Mobile phones come alive with the sound of music

Working priciple of nanogenerator where the force is exerted in perpendicular to the growing direction of nanowire. (Photo credit: Wikipedia)

Working priciple of nanogenerator where the force is exerted in perpendicular to the growing direction of nanowire. (Photo credit: Wikipedia)

Charging mobile phones with sound, like chants from at football ground, could become a reality, according to a new collaboration between scientists from Queen Mary University of London and Nokia.

Last year, Dr Joe Briscoe and Dr Steve Dunn from QMUL’s School of Engineering and Materials Science found that playing pop and rock music improves the performance of solar cells, in research published with Imperial College London.

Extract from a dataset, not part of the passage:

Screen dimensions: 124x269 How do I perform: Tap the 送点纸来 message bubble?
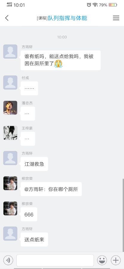[x=34, y=239]
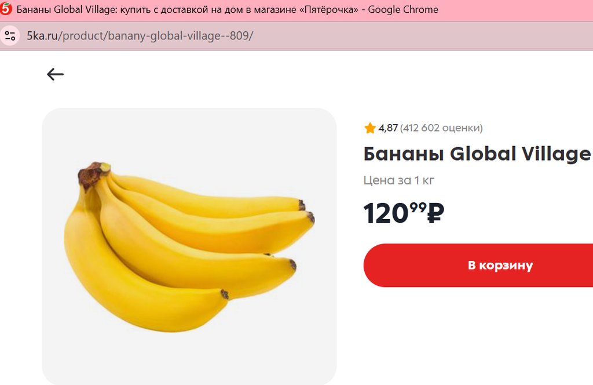Click the Цена за 1 кг label
Screen dimensions: 593x385
(x=399, y=180)
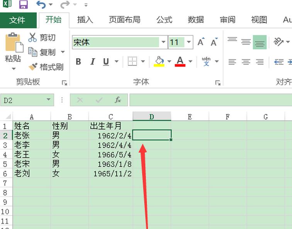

Developing this research further, Nokia worked with the QMUL team to create an energy-harvesting prototype (a nanogenerator) that could be used to charge a mobile phone using everyday background noise – such as traffic, music, and our own voices.

The team used the key properties of zinc oxide, a material that when squashed or stretched creates a voltage by converting energy from motion into electrical energy, in the form of nanorods.

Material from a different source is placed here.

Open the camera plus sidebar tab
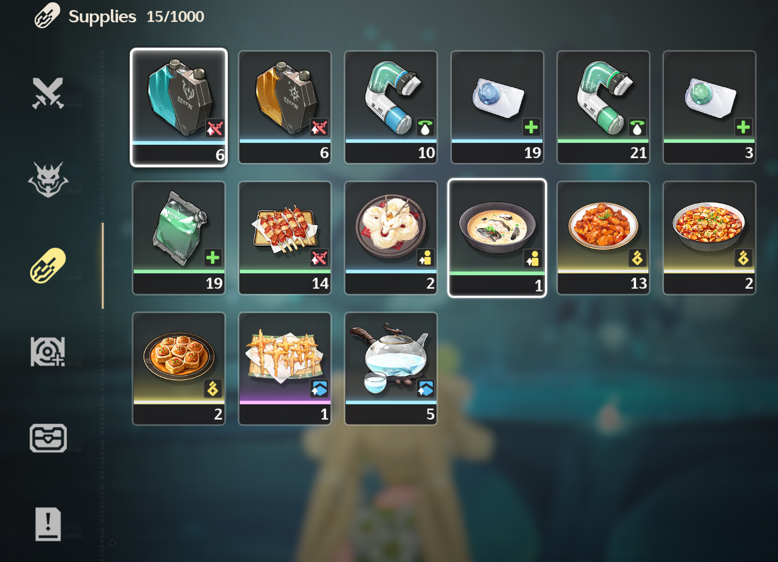(x=48, y=352)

The nanorods can be coated onto various surfaces in different locations making the energy harvesting quite versatile. When this surface is squashed or stretched, the nanorods then generate a high voltage.

The nanorods respond to vibration and movement created by everyday sound, such as our voices. Electrical contacts on both sides of the rods are then used to harvest the voltage to charge a phone.

In order to make it possible to produce these nanogenerators at scale, the scientists found innovative ways to cut costs in the production process.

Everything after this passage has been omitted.